# Directions:
Go line by line through the records below. Copy whichever lines contain the string "list".

[Stored data entries]
=======

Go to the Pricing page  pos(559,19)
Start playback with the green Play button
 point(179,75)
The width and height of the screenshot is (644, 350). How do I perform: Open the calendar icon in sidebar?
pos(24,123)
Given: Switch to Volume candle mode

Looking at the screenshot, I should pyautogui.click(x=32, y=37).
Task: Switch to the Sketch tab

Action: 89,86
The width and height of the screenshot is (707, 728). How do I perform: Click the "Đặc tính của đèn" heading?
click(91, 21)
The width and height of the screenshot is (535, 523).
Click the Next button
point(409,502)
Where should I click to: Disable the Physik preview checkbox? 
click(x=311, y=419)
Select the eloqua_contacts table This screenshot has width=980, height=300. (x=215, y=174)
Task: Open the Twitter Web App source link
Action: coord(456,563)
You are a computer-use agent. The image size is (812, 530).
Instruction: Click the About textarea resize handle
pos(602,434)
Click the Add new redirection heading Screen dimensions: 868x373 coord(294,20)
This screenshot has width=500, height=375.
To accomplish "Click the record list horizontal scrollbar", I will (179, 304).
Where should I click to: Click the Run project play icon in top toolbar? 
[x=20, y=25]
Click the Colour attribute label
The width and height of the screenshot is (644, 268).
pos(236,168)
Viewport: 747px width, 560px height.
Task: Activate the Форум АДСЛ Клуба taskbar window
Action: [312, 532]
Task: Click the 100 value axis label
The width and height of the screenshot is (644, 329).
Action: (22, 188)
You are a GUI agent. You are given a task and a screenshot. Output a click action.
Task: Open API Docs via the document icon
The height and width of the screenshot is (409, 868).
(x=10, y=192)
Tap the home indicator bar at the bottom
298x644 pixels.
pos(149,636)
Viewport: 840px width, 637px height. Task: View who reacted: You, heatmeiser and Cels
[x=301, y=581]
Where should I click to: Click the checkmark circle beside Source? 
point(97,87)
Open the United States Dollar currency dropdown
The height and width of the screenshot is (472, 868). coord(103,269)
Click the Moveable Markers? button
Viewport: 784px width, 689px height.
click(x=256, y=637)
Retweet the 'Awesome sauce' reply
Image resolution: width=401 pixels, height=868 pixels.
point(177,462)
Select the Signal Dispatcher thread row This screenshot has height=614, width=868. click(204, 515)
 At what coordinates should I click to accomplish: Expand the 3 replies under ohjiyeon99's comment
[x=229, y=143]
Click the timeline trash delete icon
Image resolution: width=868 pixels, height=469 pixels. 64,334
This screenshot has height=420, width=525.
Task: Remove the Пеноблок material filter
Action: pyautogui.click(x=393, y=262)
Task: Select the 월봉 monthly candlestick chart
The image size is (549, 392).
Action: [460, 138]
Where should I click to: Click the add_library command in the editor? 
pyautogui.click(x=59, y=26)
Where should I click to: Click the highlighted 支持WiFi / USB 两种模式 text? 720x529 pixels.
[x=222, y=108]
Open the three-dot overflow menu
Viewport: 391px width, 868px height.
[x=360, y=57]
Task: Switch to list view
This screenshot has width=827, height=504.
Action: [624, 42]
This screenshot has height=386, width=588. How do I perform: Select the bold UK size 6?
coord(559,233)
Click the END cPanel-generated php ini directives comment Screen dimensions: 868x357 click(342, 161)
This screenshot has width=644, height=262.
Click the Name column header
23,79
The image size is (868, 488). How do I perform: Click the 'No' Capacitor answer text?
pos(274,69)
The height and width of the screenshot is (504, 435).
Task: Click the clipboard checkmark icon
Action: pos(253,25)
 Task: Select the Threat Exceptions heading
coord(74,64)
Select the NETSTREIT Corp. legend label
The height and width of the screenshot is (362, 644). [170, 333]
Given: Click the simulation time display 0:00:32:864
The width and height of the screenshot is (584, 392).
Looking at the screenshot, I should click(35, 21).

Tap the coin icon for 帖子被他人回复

=======

# Response:
To accomplish "Click the record list horizontal scrollbar", I will (179, 304).
Task: Switch to list view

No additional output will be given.